SINGAPORE - Ordinarily, Australians are never sure what to say. Whenever I visit the country and open my mouth long enough for them to trace my accent, they exclaim: "Ah, you're from England. What do you think about the Ashes?"
"Actually, I don't live in England," I mutter. "I live in Singapore."
Their faces drop. Aussies love meeting Brits - just to tell them how much they hate Brits. They don't actually say they hate Brits, they instead bring up all the sports where they are superior to the Brits.
There used to be cricket, rugby and cycling and now there's er ... and er ... But at least they have the sports connection with the Brits. Singapore gives them nothing.
I am typing this column in Queensland's Gold Coast.
Yes, the trip was booked months ago.

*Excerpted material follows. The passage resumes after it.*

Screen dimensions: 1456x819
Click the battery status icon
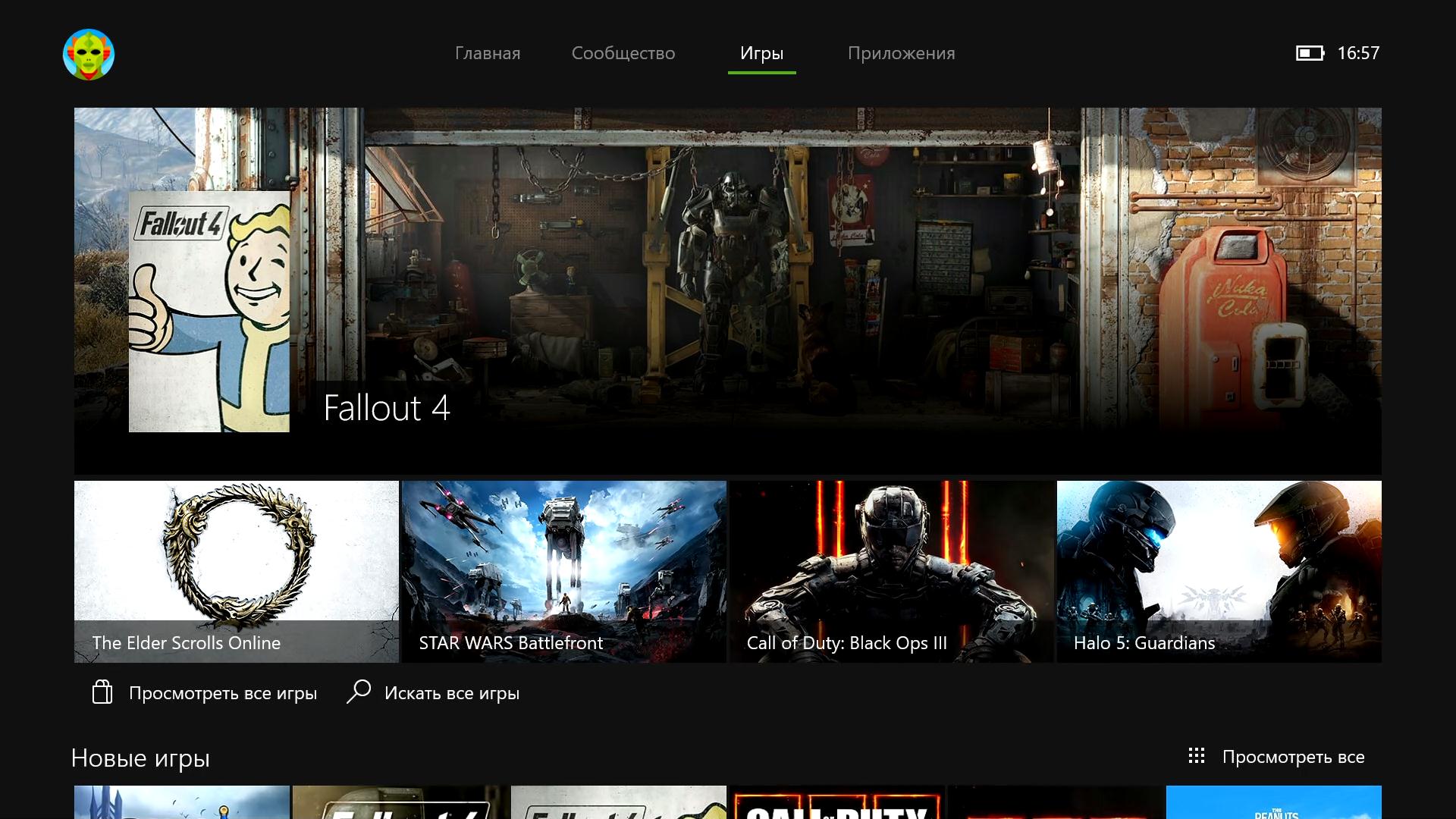pos(1310,53)
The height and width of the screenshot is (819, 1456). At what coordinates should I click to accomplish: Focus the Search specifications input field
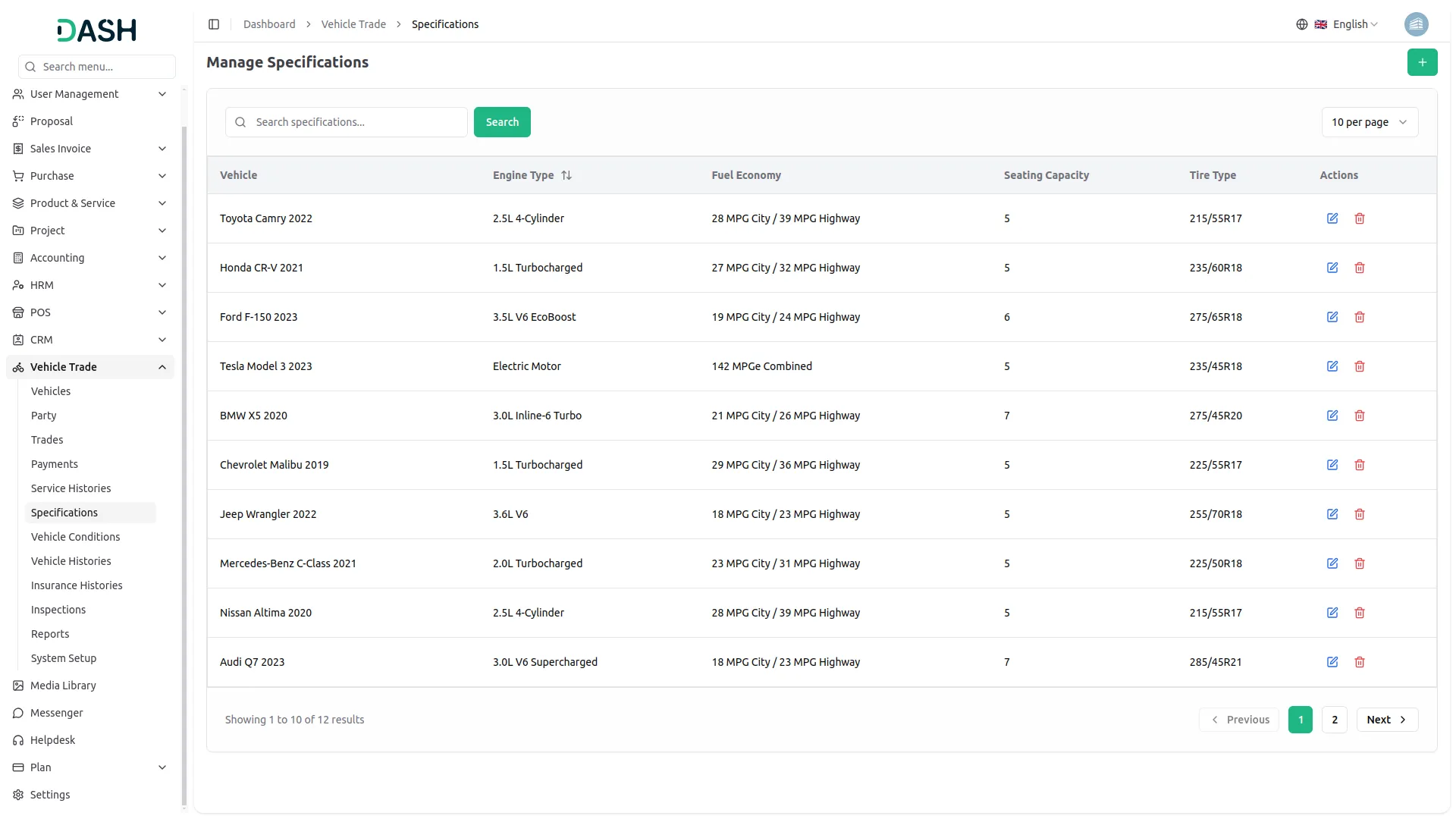click(x=356, y=122)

No, I didn't flee the haze. Yes, I feel dreadfully guilty. There's a part of me that wishes for an Australian bush fire or a flash flood just to make me feel better.
I'm thoroughly delighted that - as I write - the PSI index is in the healthy range. But I can't lie. The haze has proven to be a terrific ice-breaker in Australia.
Until the haze came along, I watched Australians struggle.
As soon as they realised that I lived in Singapore, rather than England, their minds were off and racing. They tried to join the dots.
He's a white man. He's a white man with a London-ish accent. He lives in Singapore. So he lives in China. Maybe he leaked national secrets... No, wait, Singapore isn't near China, it's near Hong Kong... What do we know about Singapore? They ban all chewing gum.
That's it. He's a white, cockney, chewing gum smuggler.
That's an obvious exaggeration. I've never had a cockney accent. But you have no idea - NO IDEA - how many inane conversations I've endured (as I'm sure you have) about the tedious topic of chewing gum.